Molecular Dynamics Simulation of Vascular Network Formation

TL;DR

This paper uses molecular dynamics simulations to model vascular network formation by endothelial cells, revealing how chemical gradients influence network structures and exploring model improvements affecting network formation.

Contribution

It introduces a two-dimensional molecular dynamics model of endothelial cells, incorporating chemotaxis, and examines how cell shape dynamics impact network formation.

Findings

Point-like cell models form networks influenced by chemical gradient length.

Adding repulsive and persistence forces affects network stability.

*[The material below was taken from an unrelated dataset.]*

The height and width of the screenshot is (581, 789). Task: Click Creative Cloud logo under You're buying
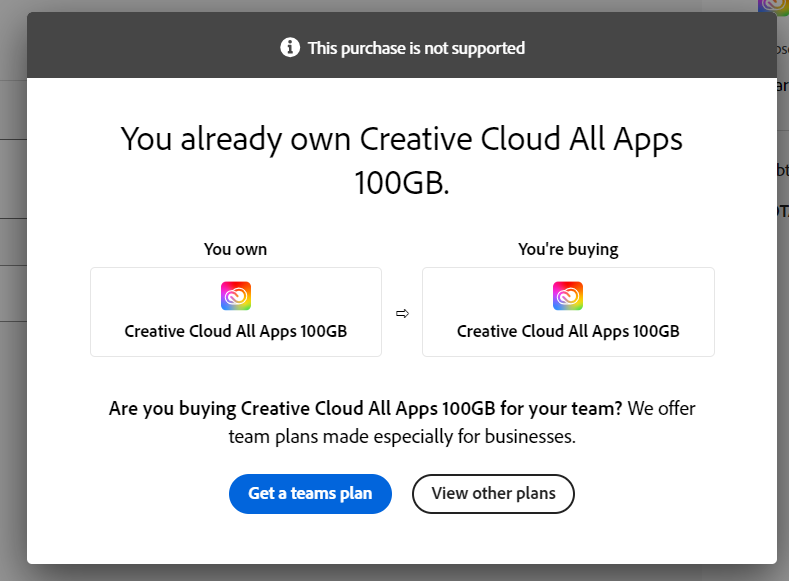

Static cell geometry limits realistic network formation.

Abstract

Endothelial cells are responsible for the formation of the capillary blood vessel network. We describe a system of endothelial cells by means of two-dimensional molecular dynamics simulations of point-like particles. Cells' motion is governed by the gradient of the concentration of a chemical substance that they produce (chemotaxis). The typical time of degradation of the chemical substance introduces a characteristic length in the system. We show that point-like model cells form network resembling structures tuned by this characteristic length, before collapsing altogether. Successively, we improve the non-realistic point-like model cells by introducing an isotropic strong repulsive force between them and a velocity dependent force mimicking the observed peculiarity of endothelial cells to preserve the direction of their motion (persistence). This more realistic model does not show a clear network formation. We ascribe this partial fault in reproducing the experiments to the static geometry of our model cells that, in reality, change their shapes by elongating toward neighboring cells.